From clicks to heart-rate spikes, AI feeds on harvested lives. A sharp guide to data colonialism, its human costs, and the pushback gaining ground.
Banner image courtesy of Omar Lopez Rincon
We like to talk about AI as magic: apps that anticipate us, feeds that “know” us, models that conjure music and text from thin air. But none of it is thin air. It runs on extraction: clicks, voices, images, locations, intimate behavioural patterns, all harvested at scale and turned into profit and power. That system has a name: data colonialism.

Nick Couldry and Ulises A. Mejías laid the groundwork in The Costs of Connection (2019), then pushed it further in Data Grab (2024). Their claim is sharper than “we’re being watched.” Platforms don’t just collect information about you, but position your life as extractable: your likes, your heart-rate spikes, your midnight clean-outs, all processed into profit and leverage.
Imagine 1492, but with paperwork. No ships, no beach landings, no flag in the sand. Just a “Agree and continue” button you click while half-asleep. Where older empires extracted gold, rubber, labour, and land, today’s extraction is quieter and more scalable: clicks, location pings, voice notes, heart-rate spikes, the little behavioural tells you didn’t even realise you were generating.
This is the shift Nick Couldry and Ulises A. Mejías are trying to get us to see. In The Costs of Connection they describe how society is being rewired into what they call “data relations”, a social arrangement that makes extraction feel normal, even inevitable. Your coffee catch-up becomes engagement. Your flare of anger becomes a measurable signal. Your “private” life turns into machine-readable material. Consent, in practice, is often less a choice than a ritual, buried in legalese that most people never truly get to negotiate.
And the mechanism is boring, which is exactly why it works.
First: datafication. Life gets translated into legible units. A playlist becomes a mood profile. A walk is no longer a walk, it is a route, a pace, a pattern. Once something is measurable, it becomes tradable.
Second: appropriation. What began as your behaviour becomes somebody else’s asset. Companies accumulate the datasets, build the models, own the infrastructure, then sell back the benefits as “personalisation” and “convenience”.
Third: concentration. The winners compound. Platforms do not just attract users, they lock them in. The more people show up, the more value they can extract, the better they get at pulling even more people in. It is network effects with an extraction engine attached.
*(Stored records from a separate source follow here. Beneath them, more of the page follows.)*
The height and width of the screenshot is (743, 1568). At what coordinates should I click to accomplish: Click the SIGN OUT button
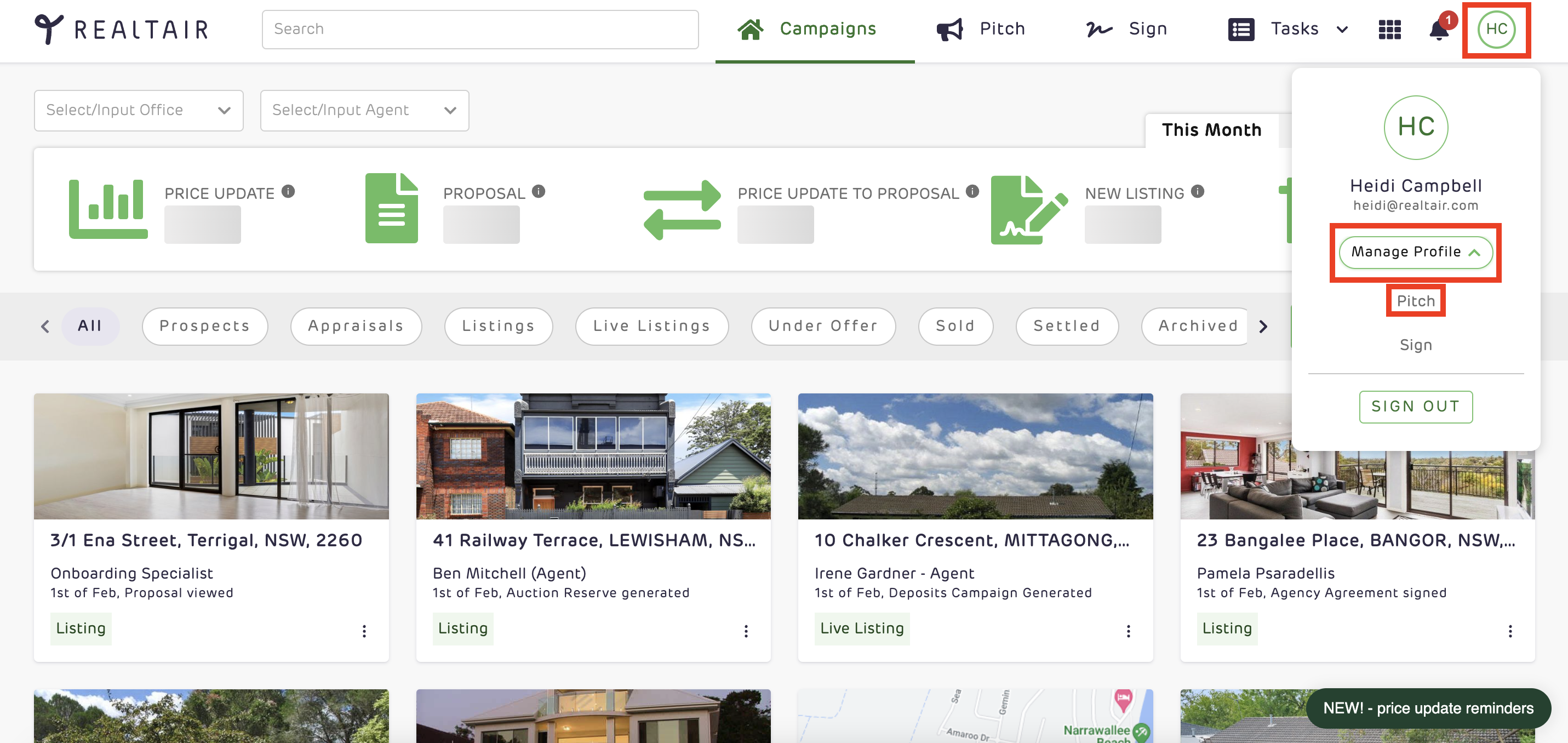coord(1415,406)
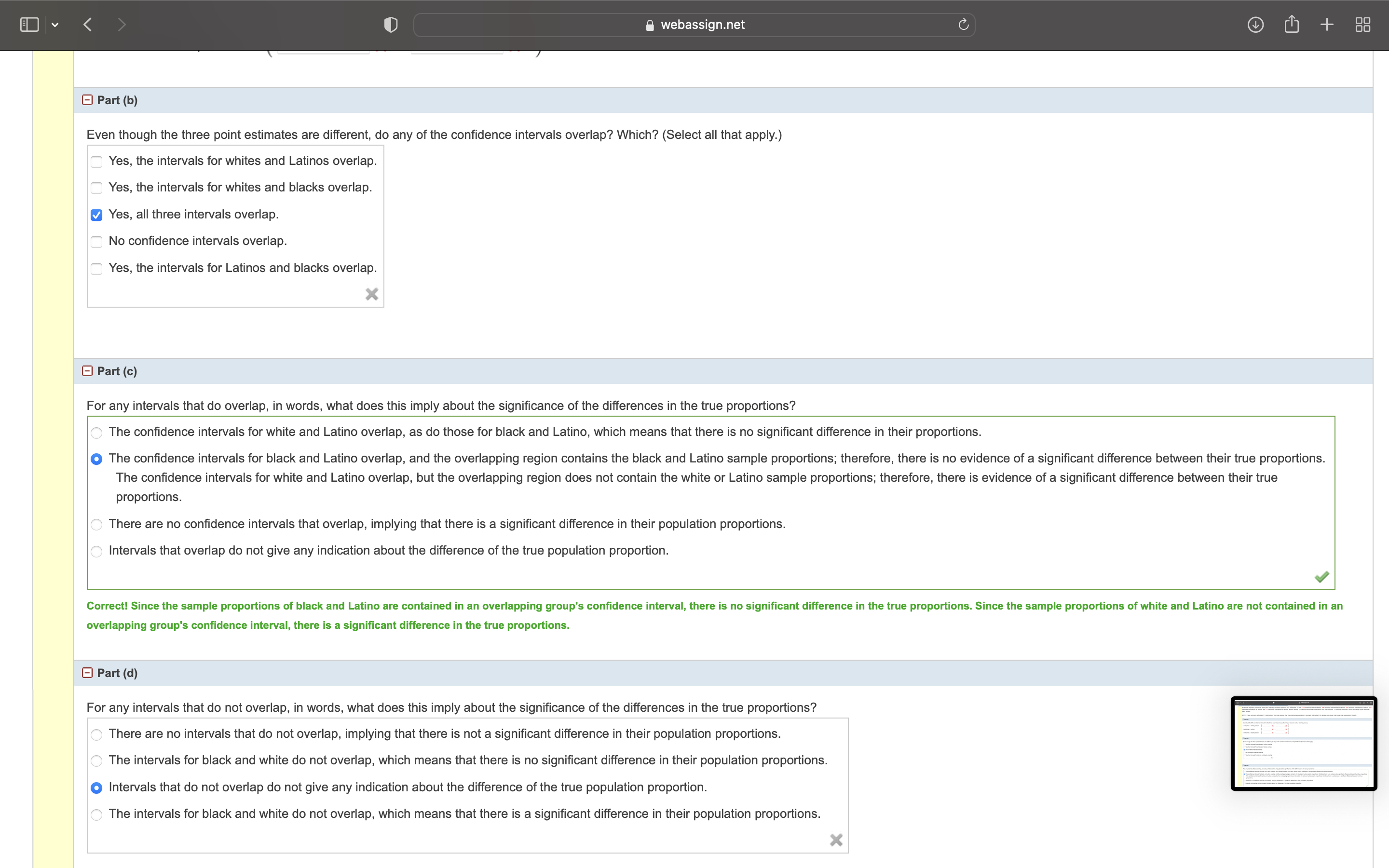Click the picture-in-picture page thumbnail

click(x=1304, y=744)
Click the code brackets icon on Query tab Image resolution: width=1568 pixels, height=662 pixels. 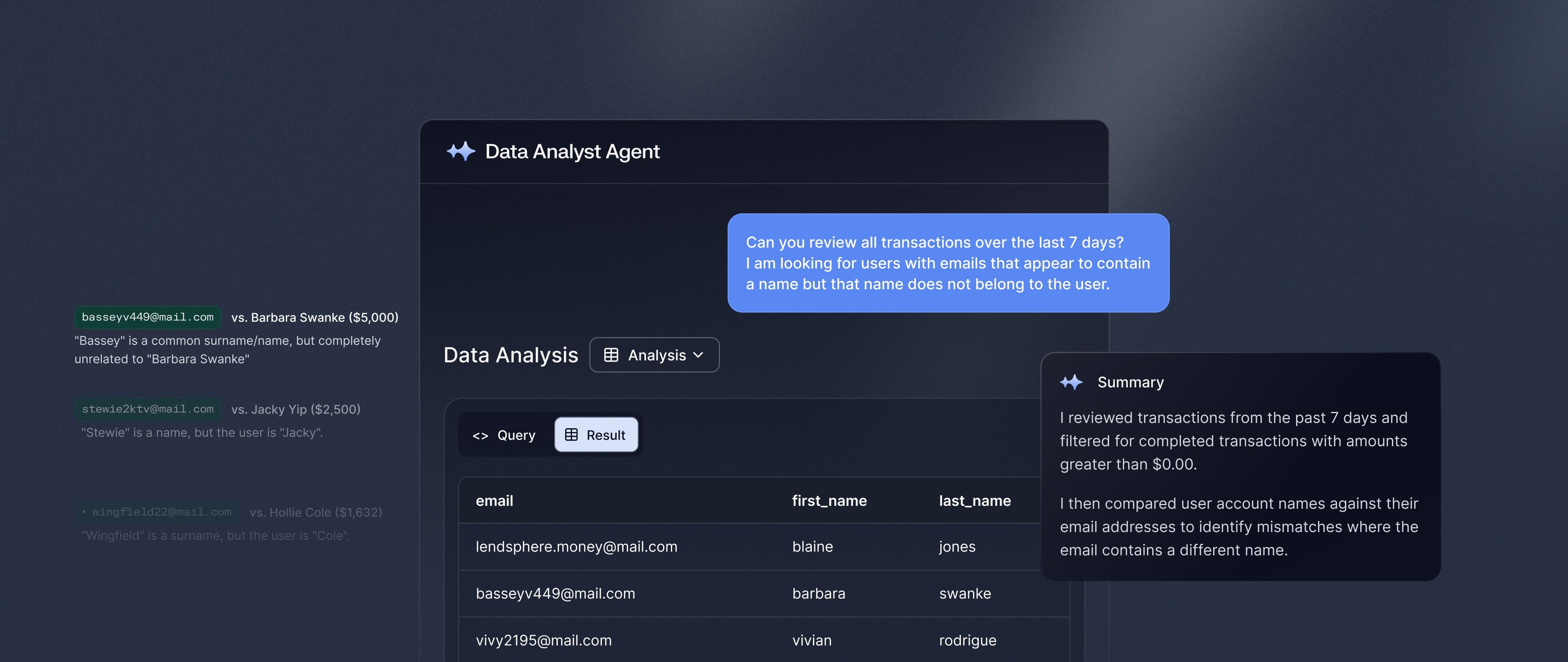[480, 436]
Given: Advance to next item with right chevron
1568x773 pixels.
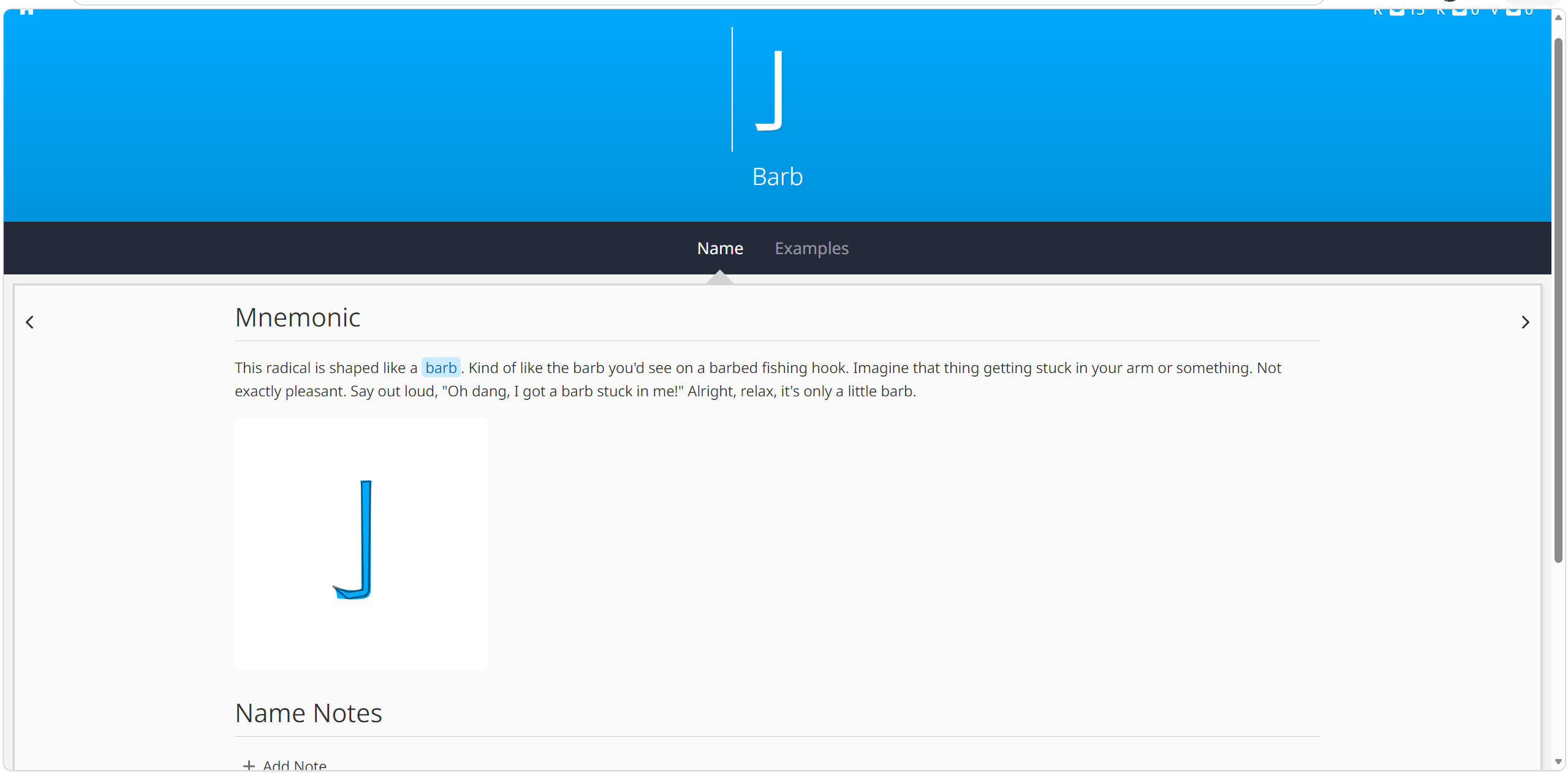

The human cost is not theoretical, and it is not evenly distributed. A lot of the invisible labour that keeps AI running has been pushed outward, to places where wages are lower and scrutiny is thinner. Investigations have reported Kenyan workers paid less than $2 an hour to label and filter brutal content for OpenAI-related training work, with serious psychological toll. The product feels frictionless to users, but the supply chain is not.
Then there is the physical footprint. Data does not float, it sits in warehouses full of servers that drink electricity and water. The International Energy Agency estimates data centres consumed around 1.5% of global electricity in 2024, and the trendline is up. Even OpenAI’s CEO has recently had to publicly address the energy questions, because the scrutiny is no longer niche.
So yes, it echoes older colonial logics. Not because history is repeating itself exactly, but because the structure is familiar: extraction framed as progress, value flowing towards the centre, and the costs externalised.
But the story does not end with doom and a black mirror soundtrack. Pushback is real, and it is getting more organised.
Indigenous data sovereignty movements, like Te Mana Raraunga in Aotearoa New Zealand, argue that data about Indigenous peoples should be governed with Indigenous authority, not treated as a free-for-all resource. Regulators have also started landing punches that actually sting. The EU’s data protection regime has produced record-scale penalties, including a €1.2bn GDPR fine against Meta’s Irish entity in 2023. Brazil’s LGPD has its own enforcement regime too, with penalties enforceable since 2021.
Creators are pushing from another angle. The legal terrain is messy, but the pressure is mounting around training data, rights, and the boundary between “learning” and “taking.” In the UK, for instance, the Getty v Stability AI case has already produced a headline-grabbing High Court judgment that shows how undercooked parts of the legal framework still are.
For anyone working in culture, design, or media, this is not abstract politics. It is your taste, your references, your archive, your craft, flattened into a statistical paste and sold back to you as “inspiration.” It is power, but rendered as interface. It does not arrive with a baton, it arrives with a prompt box.
And if rebellion is going to be credible, it has to be practical. Audit your permissions. Use your data access and deletion rights where they actually work. Choose tools that let you opt out of training where possible. Support governance models that treat data as something people can steward collectively, not something platforms get to quietly annex.
Data colonialism is not lurking in the background. It is already in your palm, quietly earning interest.